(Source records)
# # # #

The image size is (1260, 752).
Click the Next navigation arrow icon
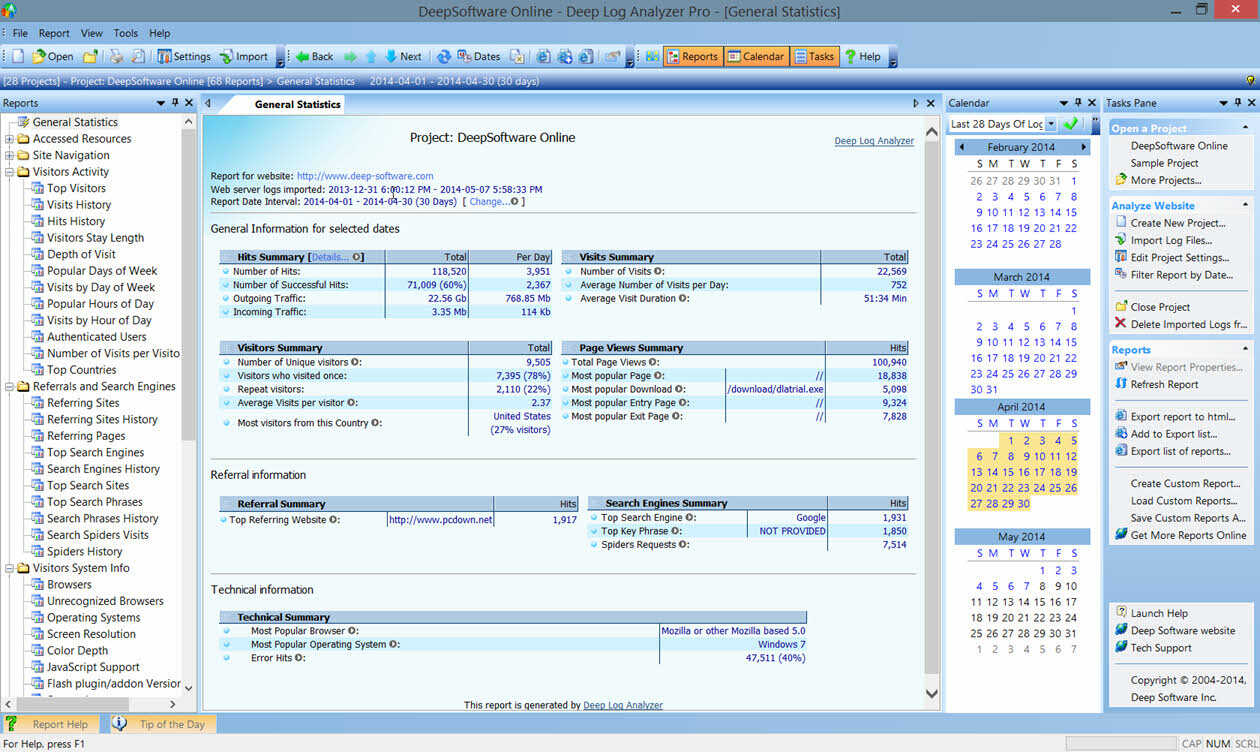400,56

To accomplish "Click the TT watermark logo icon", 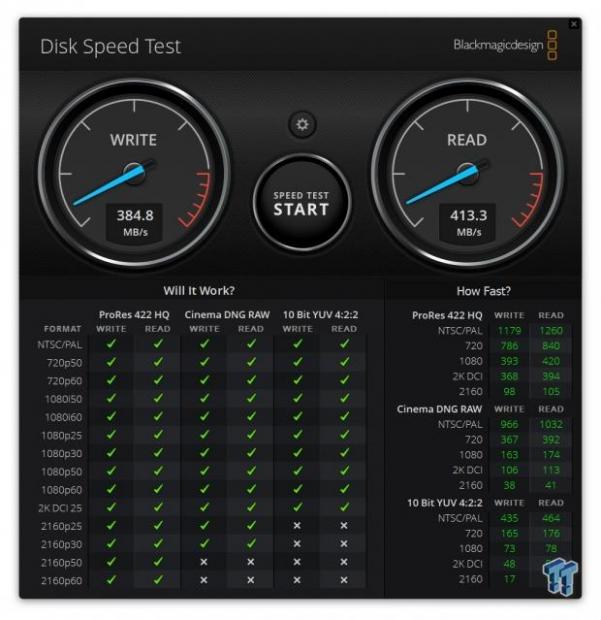I will tap(560, 575).
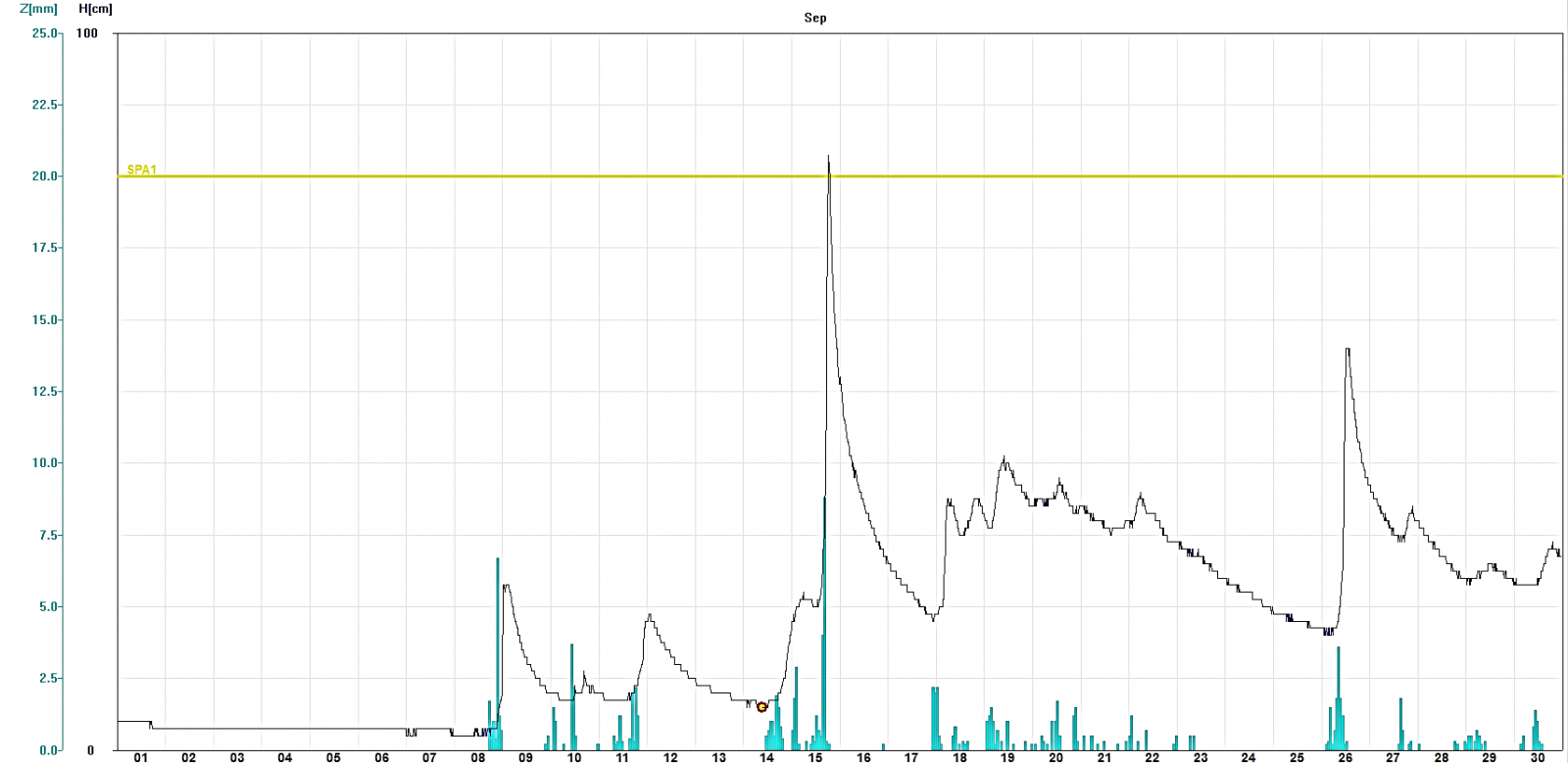Screen dimensions: 1568x763
Task: Click the 100 value on the H axis
Action: click(87, 33)
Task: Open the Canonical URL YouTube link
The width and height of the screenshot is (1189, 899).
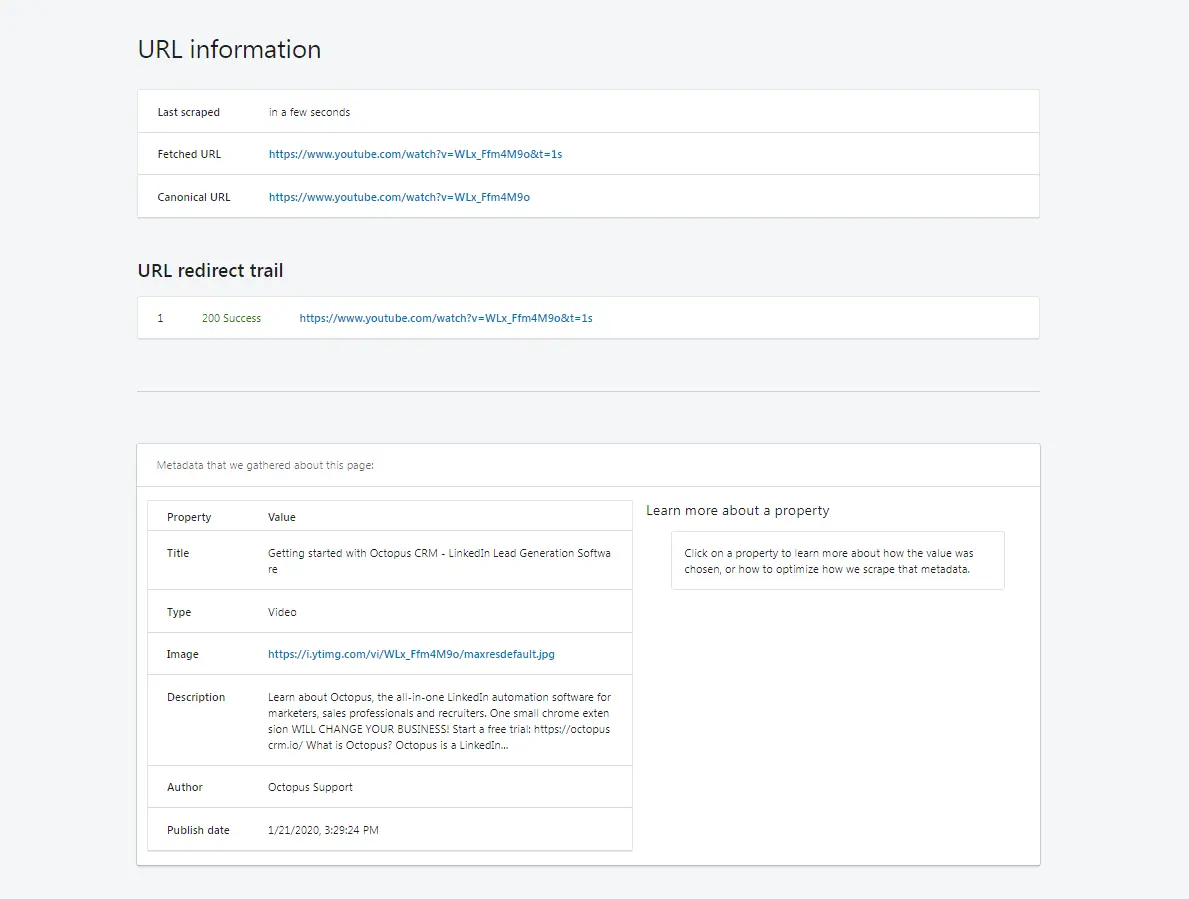Action: 399,197
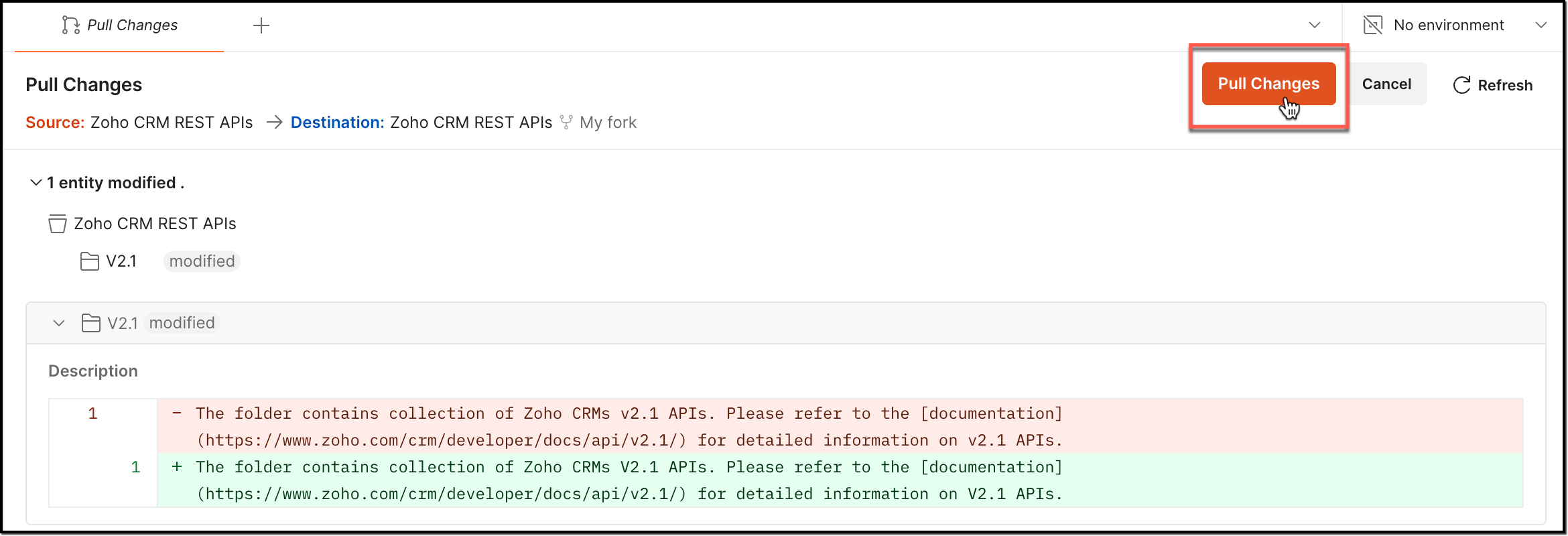Open the tab list chevron dropdown
This screenshot has height=536, width=1568.
(x=1315, y=25)
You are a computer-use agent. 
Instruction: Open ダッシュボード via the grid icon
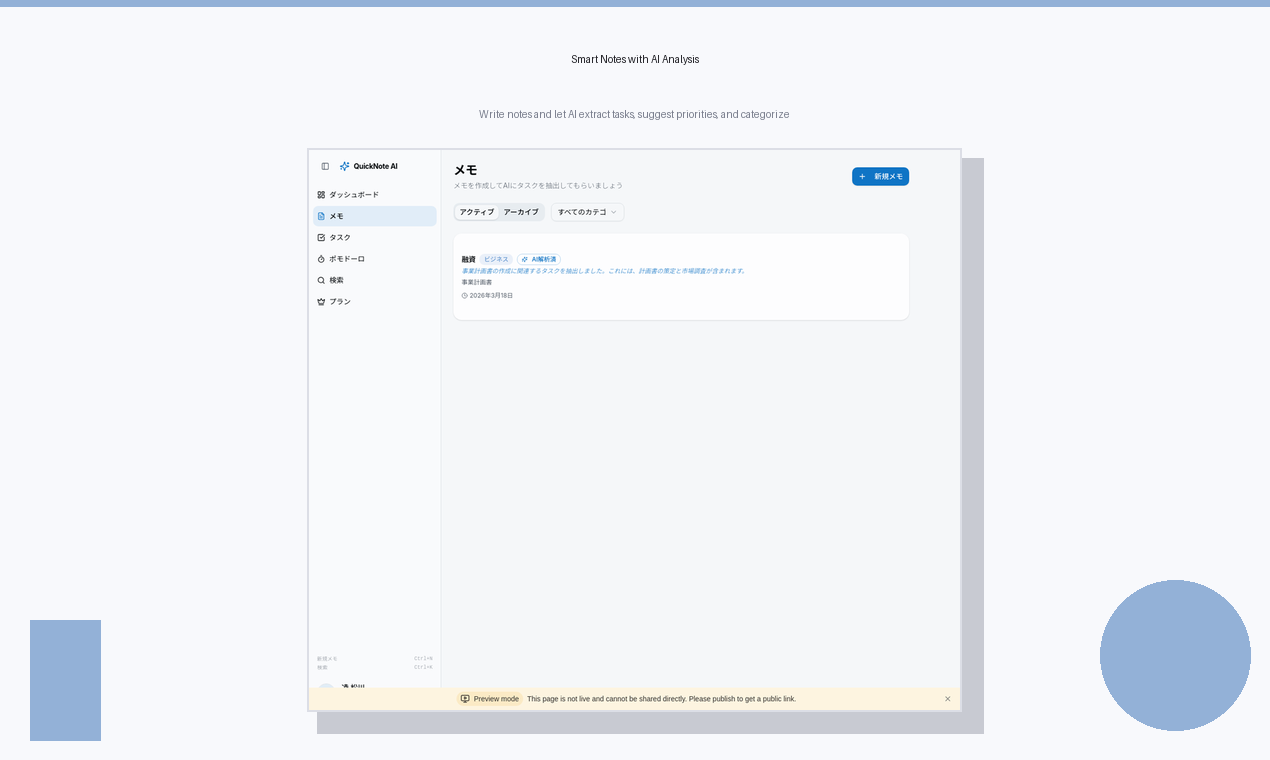[x=321, y=195]
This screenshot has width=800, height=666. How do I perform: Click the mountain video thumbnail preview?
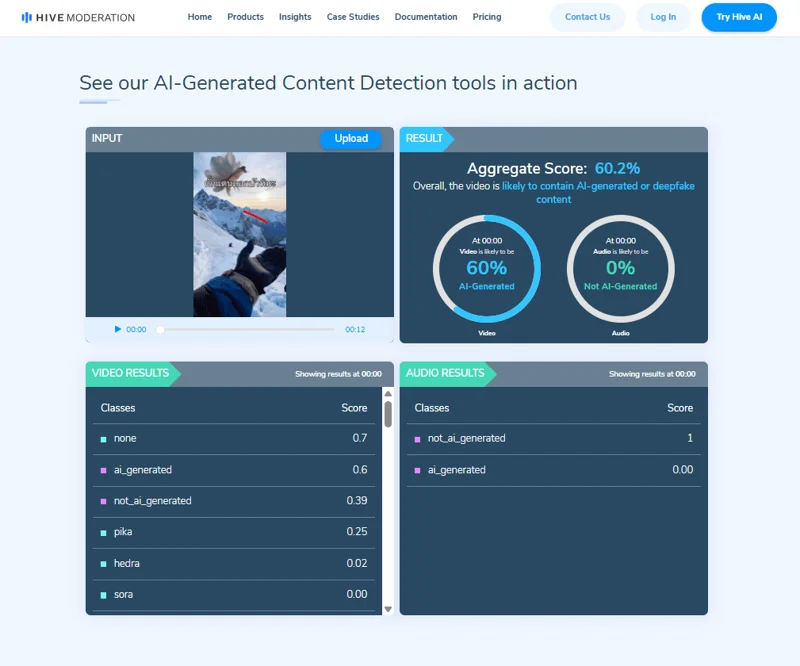point(240,234)
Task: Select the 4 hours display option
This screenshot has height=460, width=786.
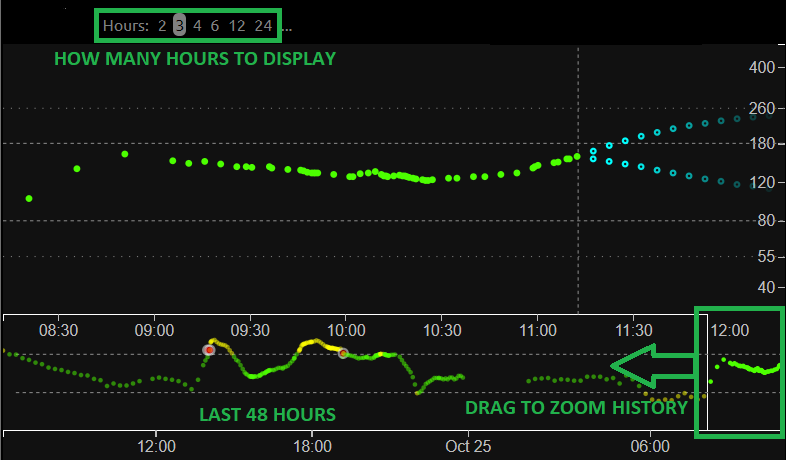Action: [x=197, y=26]
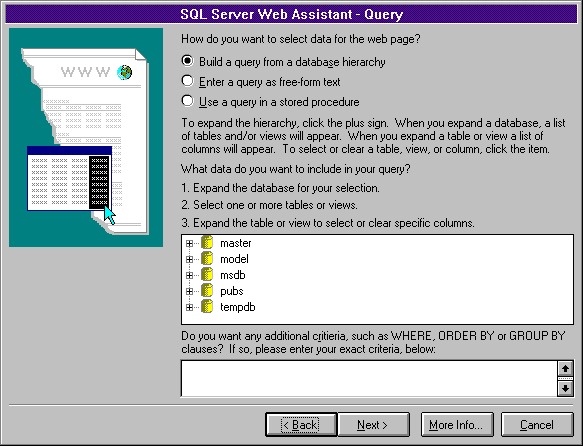583x446 pixels.
Task: Select the msdb tree label
Action: click(233, 275)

# # # #

> [PROMPT]
The answer must be an exact copy of the lines from the one that holds "Task: Select the 4 hours display option" through the end of the data, both included, with no pictures.

> [YOUR SOLUTION]
Task: Select the 4 hours display option
This screenshot has height=460, width=786.
Action: [x=197, y=26]
583x446 pixels.
Task: Select the msdb tree label
Action: click(233, 275)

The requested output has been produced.